─── Excerpt
I stopped playing games on mobile as I have more than enough to play on pc and ps.

Also I hate the free to play skinner box model that took over the mobile industry.

[–] Carighan 6 points 1 year ago

Yeah, there are exceptions like Overboard, Storyteller, the Alien Isolation sidekick game or the whole Lifeline space series, but they're all lost in an ocean of crap.

[–] [email protected] 22 points 1 year ago

Rare nuggets of gold swimming in an ocean of shit.

[–] Kraivo 20 points 1 year ago (1 children)

I got so frustrated with mobile gaming and it's ads i bought myself steamdeck and now I'm happy

[–] [email protected] 3 points 1 year ago

Good for you 👍

[–] MurrayL 14 points 1 year ago* (last edited 1 year ago) (3 children)

As a dev who has worked on mobile games:

  1. The stores have a serious problem with discovery which makes it unreasonably difficult to find the good original games in the sea of shovelware, but the good stuff IS out there.
──────
─── Information supplied
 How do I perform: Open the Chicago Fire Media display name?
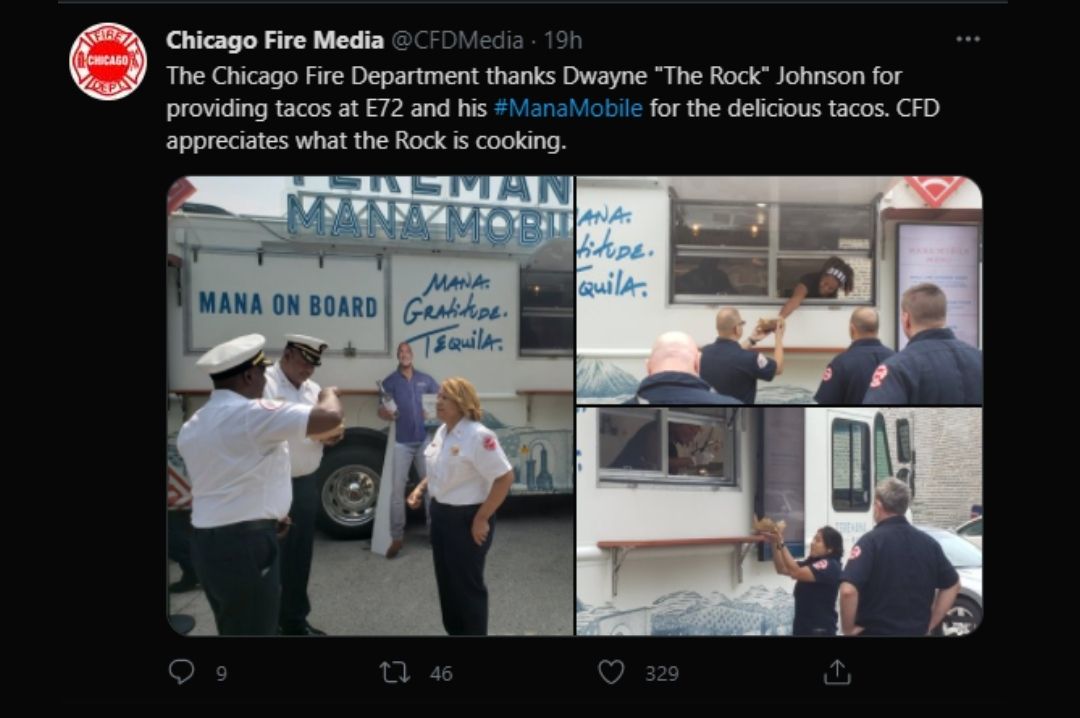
──────
# [Exercise objective]
Write the next part of the forum discussion about mobile gaming above, starting right after its final sentence.

# [Answer to the problem]
  2. People say they hate free-to-play and that they'd happily pay once for access like a normal game, but the stats say otherwise. Almost no one pays for premium mobile games, and that's why no one bothers making them.

  3. People who use 'mobile game' as an insult are usually wilfully ignorant about the platform and just have an axe to grind.

[–] ransomwarelettuce 4 points 1 year ago

As an aspiring dev, I always tough of mobile as platform limited by it's past.

We got used to free crappy games because the hardware couldn't do more. Since then the platform evolved quite a bit, but the equation on people minds stayed the same, mobile games = (free,crappy,gotcha).

Maybe I part of the problem most games I play on mobile are through emulators and quite honestly I do it to burn time not to enjoy the experience for that I would go for my pc, I would like for a change of paradigm and stopped supporting and playing simple gotcha free games, but I think the paradigm will never shift, unless something big breaks out for a couple bucks that creates a trend or even a genre.

[–] [email protected] 3 points 1 year ago

People say they hate free-to-play and that they’d happily pay once for access like a normal game, but the stats say otherwise.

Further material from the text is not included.